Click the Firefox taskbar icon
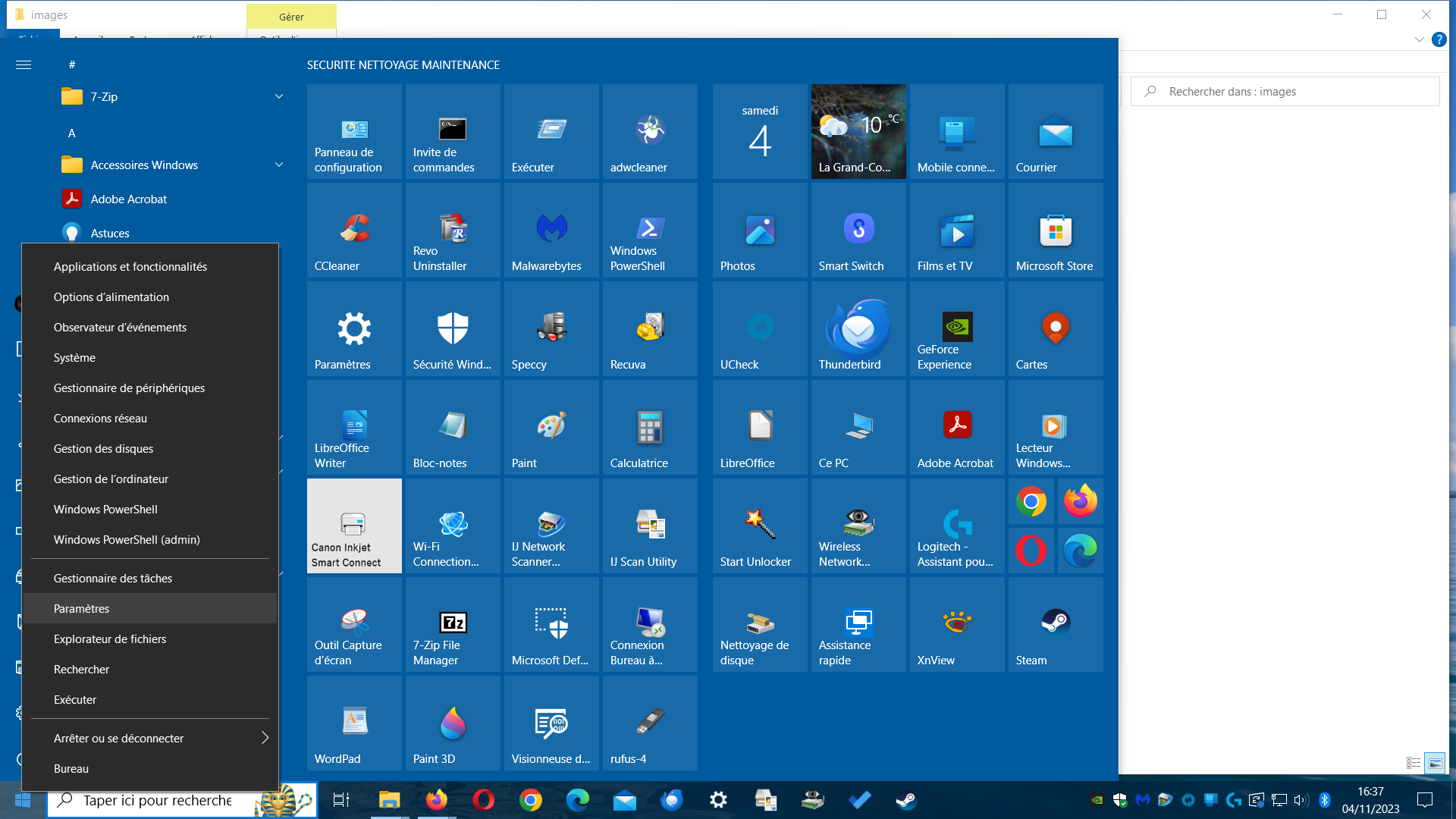The width and height of the screenshot is (1456, 819). 436,800
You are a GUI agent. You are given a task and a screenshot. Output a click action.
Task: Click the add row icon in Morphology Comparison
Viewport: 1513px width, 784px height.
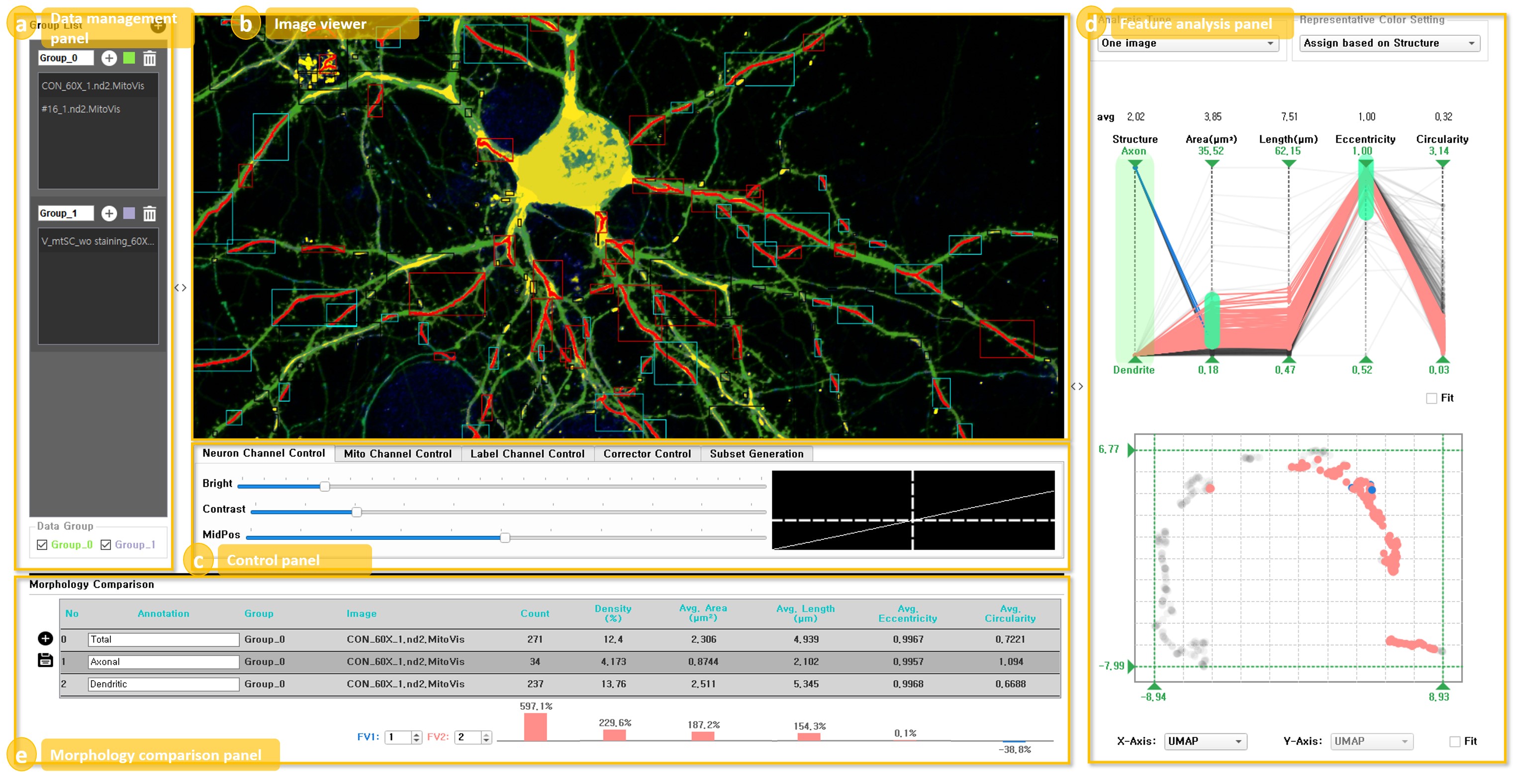click(x=45, y=638)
★ ★ ★ ★ ★ ★ ★
Problem description:
Please restate the entries word for word. Skip the pictures.

Task answer:
Click the Firefox taskbar icon
The width and height of the screenshot is (1456, 819). 436,800
You are a GUI agent. You are given a task and a screenshot. Output a click action.
Task: Click the add row icon in Morphology Comparison
Viewport: 1513px width, 784px height.
click(x=45, y=638)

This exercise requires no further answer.